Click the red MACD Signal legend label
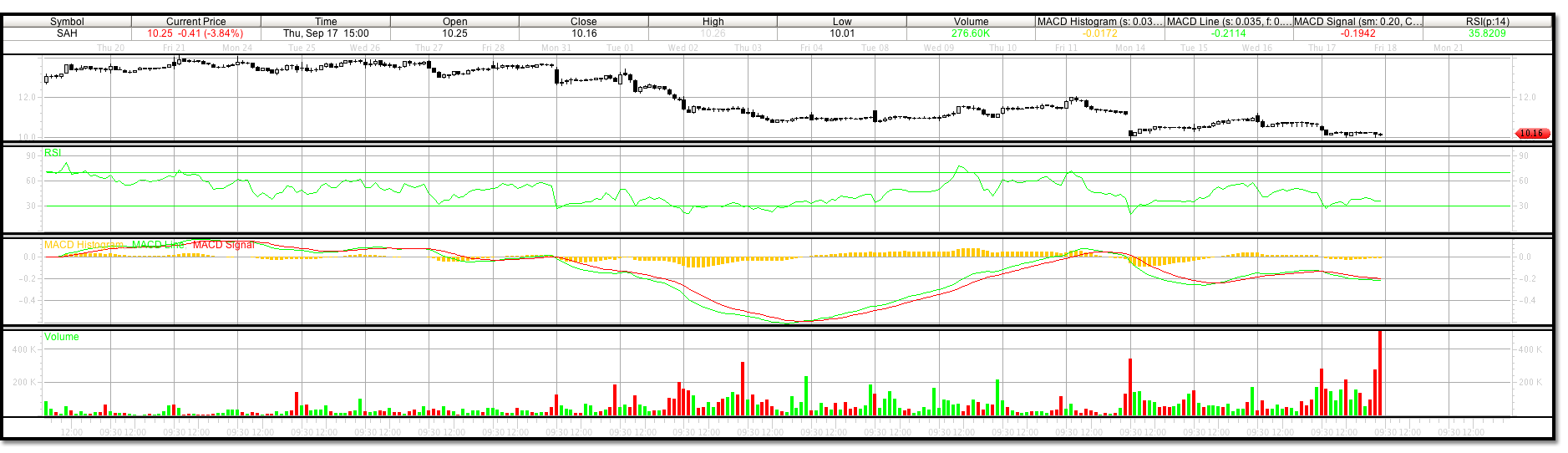Screen dimensions: 1568x453 tap(223, 245)
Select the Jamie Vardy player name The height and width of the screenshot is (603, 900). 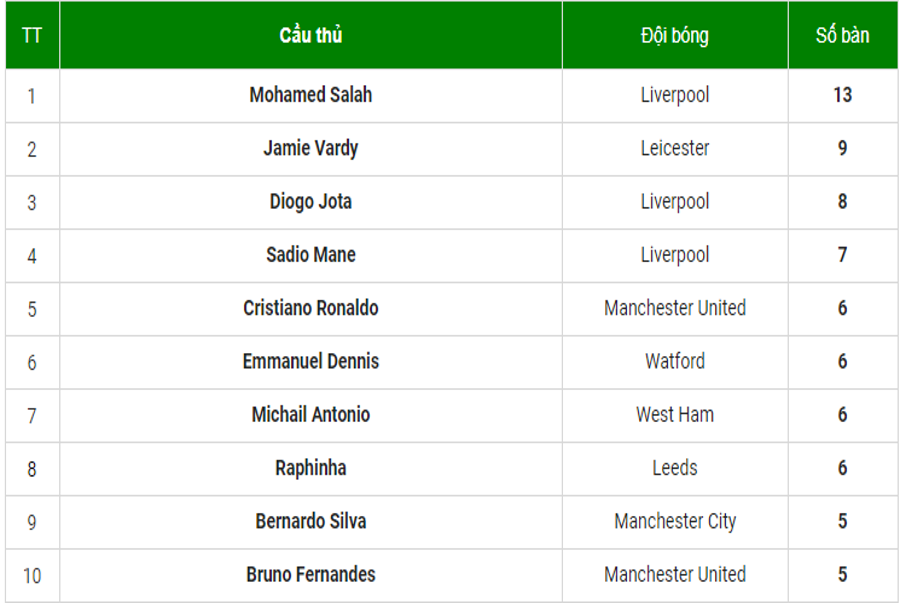pyautogui.click(x=311, y=149)
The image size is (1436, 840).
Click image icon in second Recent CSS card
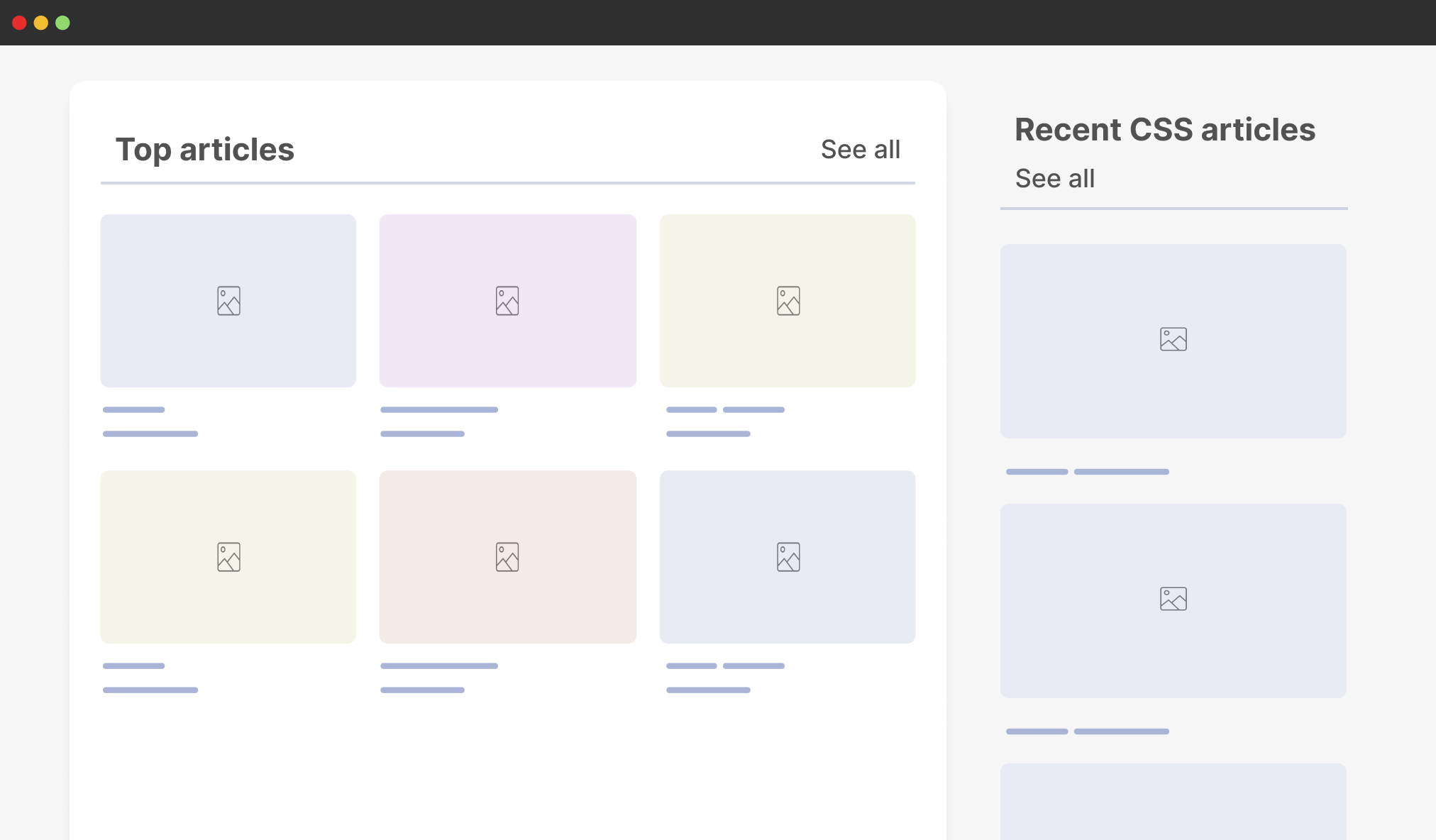point(1173,599)
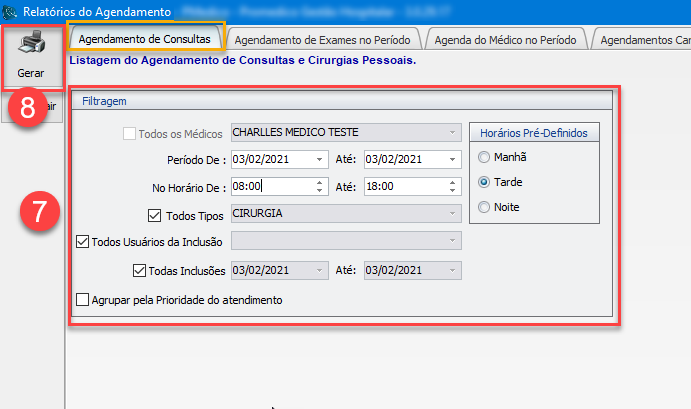
Task: Enable Agrupar pela Prioridade do atendimento
Action: tap(83, 299)
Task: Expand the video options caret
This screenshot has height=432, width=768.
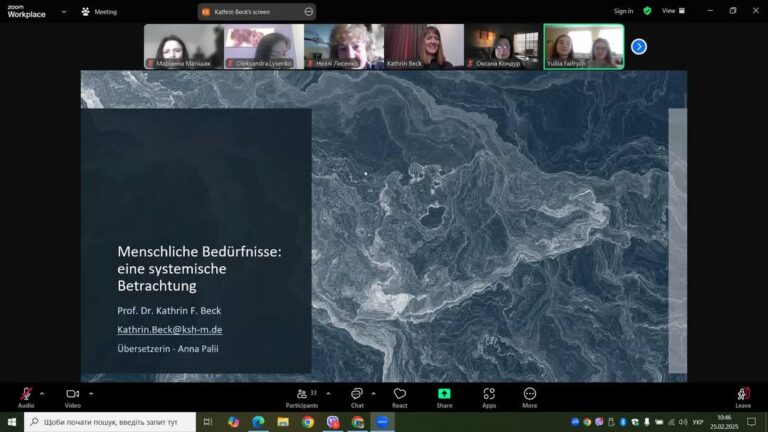Action: pyautogui.click(x=91, y=393)
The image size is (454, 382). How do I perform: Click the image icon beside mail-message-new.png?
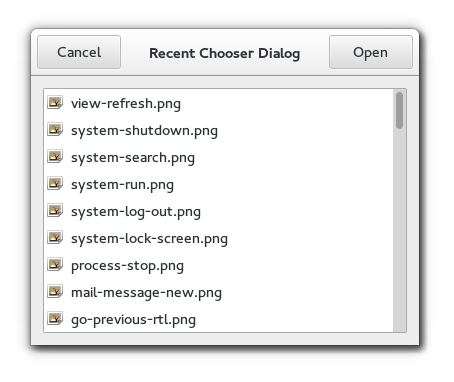point(55,292)
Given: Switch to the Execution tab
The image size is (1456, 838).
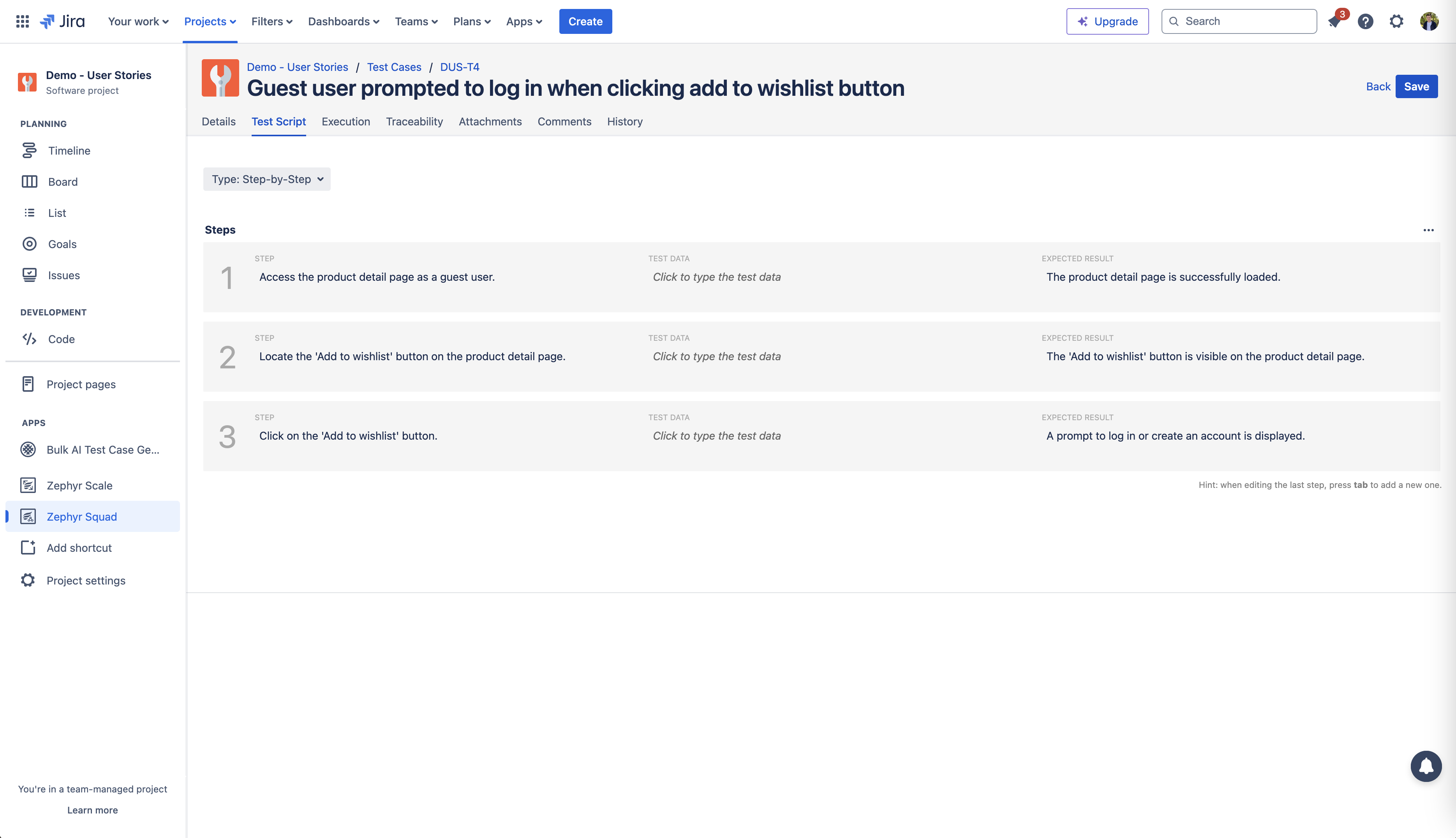Looking at the screenshot, I should tap(345, 121).
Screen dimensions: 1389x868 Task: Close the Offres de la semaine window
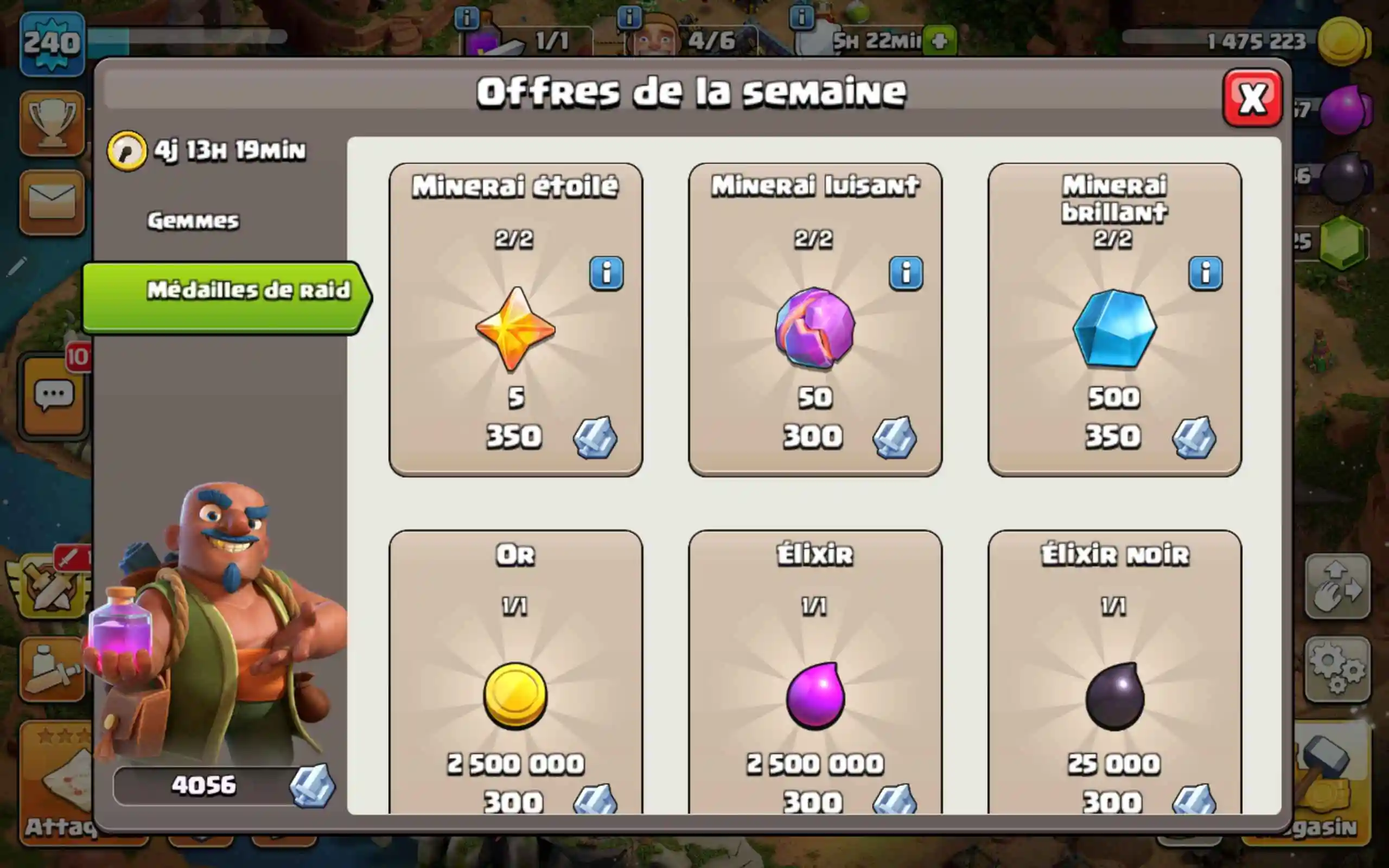tap(1252, 98)
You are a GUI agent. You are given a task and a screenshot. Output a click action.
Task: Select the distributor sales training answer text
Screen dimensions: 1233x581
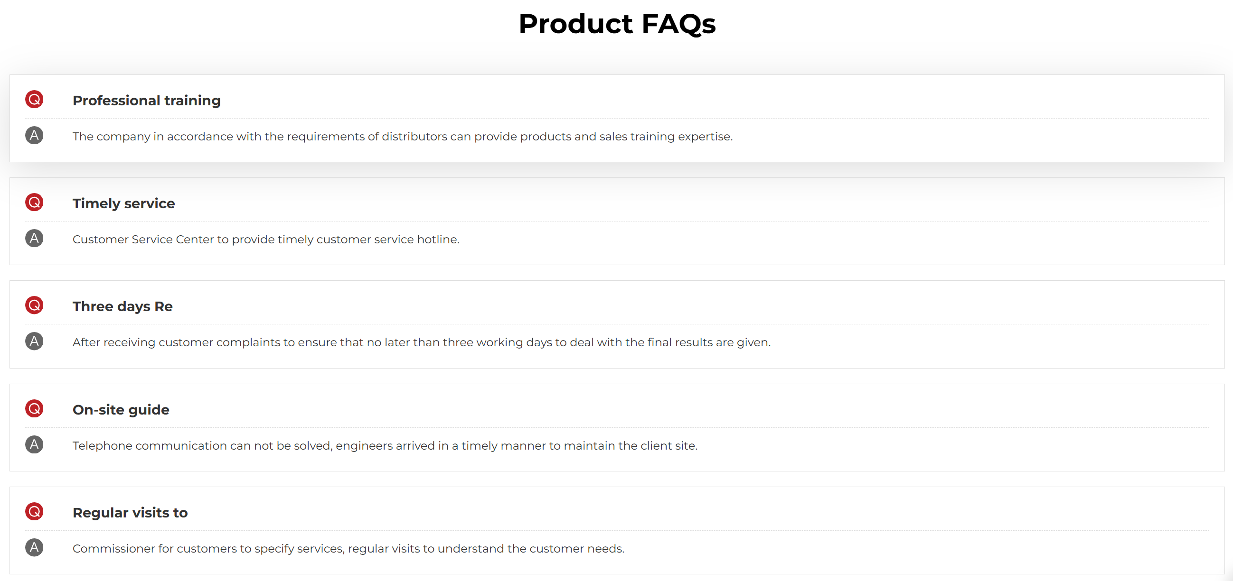(x=402, y=137)
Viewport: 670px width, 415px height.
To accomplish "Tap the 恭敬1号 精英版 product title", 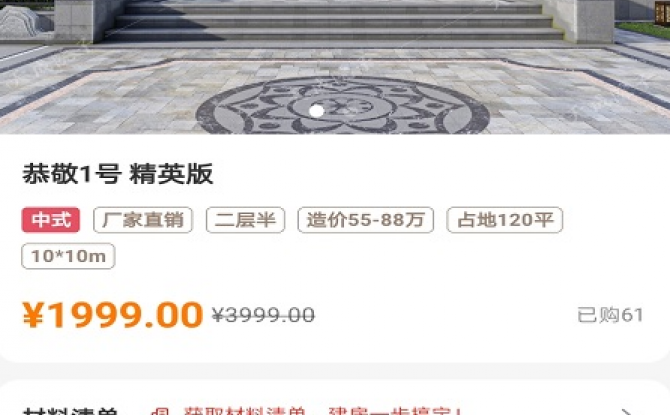I will coord(118,174).
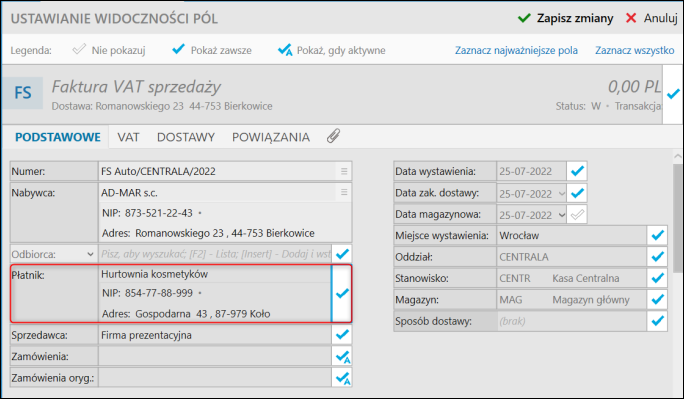The height and width of the screenshot is (399, 684).
Task: Toggle visibility of Sposób dostawy field
Action: coord(657,321)
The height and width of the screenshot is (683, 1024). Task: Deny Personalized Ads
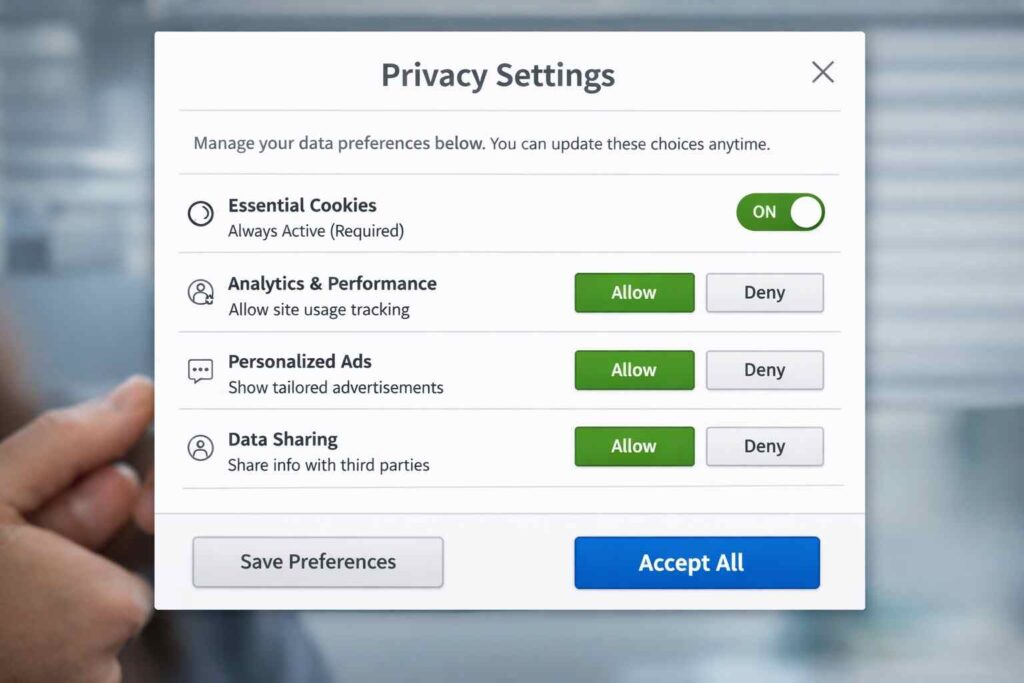point(764,370)
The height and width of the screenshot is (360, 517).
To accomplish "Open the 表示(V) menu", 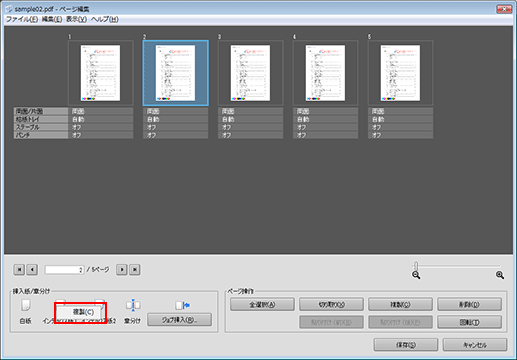I will pos(76,19).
════════════════════
Exercise requirements: Of the lines above, quote exactly those from the one with "Click image icon in second Recent CSS card" through the one with "Given: Switch to the Execution tab", ends included; pictures stay out.

Written solution:
Click image icon in second Recent CSS card
point(1173,599)
Task: Enable Agrupar pela Prioridade do atendimento
Action: tap(83, 299)
Task: Expand the video options caret
This screenshot has height=432, width=768.
Action: pyautogui.click(x=91, y=393)
The image size is (454, 382). How do I perform: Click the image icon beside mail-message-new.png?
point(55,292)
Given: Switch to the Execution tab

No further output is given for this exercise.